Conclusions and Relevance

Adverse SDOH were associated with higher prediabetes prevalence, across and within racial and ethnic categories. Consideration of adverse SDOH may offer a more actionable alternative to race- and ethnicity-based screening to evaluate T2D risk in youth.

Introduction

Type 2 diabetes (T2D) is a disease strongly influenced by poverty and structural racism.1,2 For the past 2 decades, a rapidly rising incidence in youth-onset T2D, particularly among American Indian or Alaska Native, Asian, Black, and Hispanic youths,3 has highlighted the urgent need to prevent the onset of this severe disease, which leads to at least 1 microvascular complication by the third to fourth decades of life in 80% of individuals.4 One potential strategy to stem the tide of youth-onset T2D is to limit the development of youth-onset prediabetes, an intermediate glycemic state that is also associated with cardiometabolic comorbidities and obesity.5,6 Youth-onset prediabetes has more than doubled in prevalence in the past 2 decades and is now present in 28% of US adolescents overall and 40% of adolescents with obesity.7 Like youth-onset T2D, prediabetes is more common among racial and ethnic minority youths,6 and it may be more likely to progress to T2D in non-Hispanic Black youths than in Hispanic or non-Hispanic White youths.8

However, these epidemiological observations may be driven by social determinants of health (SDOH), which are conditions in which people grow, live, and work that are shaped by the distribution of money, power, and resources at global, national, and local levels.2 These conditions can be divided into 5 broad categories: educational access and quality, health care access and quality, neighborhood and built environments, economic stability, and social and community context.2 Exposure to adverse SDOH differs by the social, nonbiological constructs of race and ethnicity.2,9 Although previous studies have demonstrated associations between adult-onset T2D and adverse SDOH,2,10 the potential interactive roles of race, ethnicity, and SDOH in youth-onset prediabetes have not been evaluated.11,12 Racial and ethnic minority youths are more likely to experience adverse SDOH related to income inequality,13 so understanding the intersection between race and ethnicity and SDOH is critical to reduce T2D risk. This is particularly true for youths with overweight or obesity, who are at the highest risk for prediabetes and T2D.14

To address this gap, we evaluated differences in prediabetes prevalence by intersectional SDOH and race or ethnicity categories in a nationally representative sample of American adolescents who would be eligible for T2D screening based on age and body mass index (BMI)–based classification of overweight or obesity.5 We used the Healthy People 2030 SDOH domains15 to guide our selection of measures available in the National Health and Nutrition Examination Survey (NHANES) from 2011 to 2018. We hypothesized that adverse SDOH (food insecurity, lack of private health insurance, and lower household income) would be associated with higher prediabetes prevalence, both within and across racial and ethnic groups, partially explaining the observed racial disparities in prevalence due to higher rates of adverse SDOH among minoritized populations.

Methods

Study Population

The study followed the Strengthening the Reporting of Observational Studies in Epidemiology (STROBE) reporting guideline. This cross-sectional analysis included youths aged 12 to 18 years with BMI at or above the 85th percentile for age and sex and with available hemoglobin A1c (HbA1c) level measurements in 2-year survey cycle waves from 2011 to 2018 of NHANES. NHANES is a large program conducted by the National Center for Health Statistics that collects demographic, socioeconomic, and health-related surveys as well as physical measurements and clinical laboratory evaluations in a selected population that is designed to be representative of the US population after survey weighting. Administration of each NHANES questionnaire is based on participant age and sex, as relevant. Participants 16 years or older are interviewed directly, while an adult proxy (eg, parent or guardian) provided information on behalf of the survey participant for those younger than 16 years or who cannot answer questions themselves.

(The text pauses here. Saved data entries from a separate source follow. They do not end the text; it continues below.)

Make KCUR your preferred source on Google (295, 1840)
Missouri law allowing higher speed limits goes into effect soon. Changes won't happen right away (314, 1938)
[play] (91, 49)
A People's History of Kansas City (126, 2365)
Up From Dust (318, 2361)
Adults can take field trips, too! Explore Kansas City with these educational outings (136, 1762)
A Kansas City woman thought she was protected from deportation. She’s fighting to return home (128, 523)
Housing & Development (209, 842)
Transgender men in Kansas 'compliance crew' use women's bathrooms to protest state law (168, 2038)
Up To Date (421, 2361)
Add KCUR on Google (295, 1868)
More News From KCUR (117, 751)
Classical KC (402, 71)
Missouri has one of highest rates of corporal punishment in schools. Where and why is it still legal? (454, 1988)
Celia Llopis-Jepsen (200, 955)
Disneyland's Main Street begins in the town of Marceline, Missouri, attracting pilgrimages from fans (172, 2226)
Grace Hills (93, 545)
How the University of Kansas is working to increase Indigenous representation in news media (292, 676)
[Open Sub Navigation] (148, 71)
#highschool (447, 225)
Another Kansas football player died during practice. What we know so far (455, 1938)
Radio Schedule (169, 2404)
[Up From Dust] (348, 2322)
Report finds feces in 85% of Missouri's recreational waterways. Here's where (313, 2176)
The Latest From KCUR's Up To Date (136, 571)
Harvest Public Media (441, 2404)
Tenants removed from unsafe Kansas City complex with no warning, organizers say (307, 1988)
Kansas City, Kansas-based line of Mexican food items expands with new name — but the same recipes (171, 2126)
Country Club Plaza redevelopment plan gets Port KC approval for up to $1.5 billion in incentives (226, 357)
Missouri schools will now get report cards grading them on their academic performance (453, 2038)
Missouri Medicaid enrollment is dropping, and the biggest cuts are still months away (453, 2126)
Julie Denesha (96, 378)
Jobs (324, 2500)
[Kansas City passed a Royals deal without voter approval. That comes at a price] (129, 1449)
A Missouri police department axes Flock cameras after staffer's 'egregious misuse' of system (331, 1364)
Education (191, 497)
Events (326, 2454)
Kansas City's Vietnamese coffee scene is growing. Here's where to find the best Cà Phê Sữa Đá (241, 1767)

We began with data from the 2011-2012 cycle due to addition of a non-Hispanic Asian race and ethnicity category that began in that cycle, as Asian youth are at significantly increased risk of T2D.3 More recent data from the 2019-2020 cycle are not considered to be nationally representative due to limitations in data collection during the COVID-19 pandemic, so were not included in this analysis. We chose an age range of 12 to 18 years to be inclusive of a youth population that would be eligible for screening for T2D based on American Diabetes Association guidelines, as well as the availability of HbA1c levels in the dataset (beginning at 12 years of age). Participants with known diabetes based on response to diabetes risk-related survey questions were excluded (eFigure in Supplement 1). All NHANES survey cycles were approved by the National Center for Health Statistics Research Ethics Review Board. Informed consent was obtained from parents or legal guardians or assent from youths 16 years or older prior to participation in NHANES. Survey question numbers and phrasing are listed in the eTable in Supplement 1.

Independent Variables

Social Determinants of Health

We included 3 SDOH measures consistent with Healthy People 2030 domains of economic stability and health care access: food security, household income, and health insurance. These domains are also highly relevant to prediabetes management. Families with food insecurity are less likely to have access to nutrient-rich food to prevent prediabetes; those without private insurance may have more limited access to care; and those living in poverty may have both food insecurity and lack of private insurance, as well as fewer opportunities to engage in physical activity due to neighborhood-level barriers. We used the Food Security Questionnaire to determine the household food security level, defined by number of affirmative responses to the US Food Security Survey Module questions (0 indicates full security; 1-2, marginal; 3-7, low; and 8-18, very low); this was dichotomized to full vs not full (marginal, low, or very low) food security. We chose to include marginal with food insecurity based on evidence that marginal food security is associated with adverse child health outcomes16 as well as with poor glycemic control in adult NHANES participants.17 To assess health care access, we used the Health Insurance Questionnaire to determine whether each individual had public, private, other, or no insurance. This variable was analyzed as any private insurance, only public insurance (or other, including single-service plans), and no insurance. The family poverty-income ratio, reported on the Demographic Questionnaire, was categorized by below 130% of the federal poverty level for that year (ie, <30% above the poverty level) or at or above 130%, consistent with eligibility for governmental assistance including the Supplemental Nutrition Assistance Program.18

Race and Hispanic Ethnicity Categories

In NHANES, participants are given the option of self-identifying as Hispanic or Latino, including country of self or ancestral origin. Participants then self-identify race and are allowed to select multiple; if other race is selected, additional subcategories are presented, including Asian subcategories.19 The publicly available aggregated racial categories included non-Hispanic Asian, Black, and White, and more than 1 or other race (which could include American Indian or Alaska Native, Native Hawaiian or Other Pacific Islander, and other), while ethnicity categories included Mexican American or Other Hispanic.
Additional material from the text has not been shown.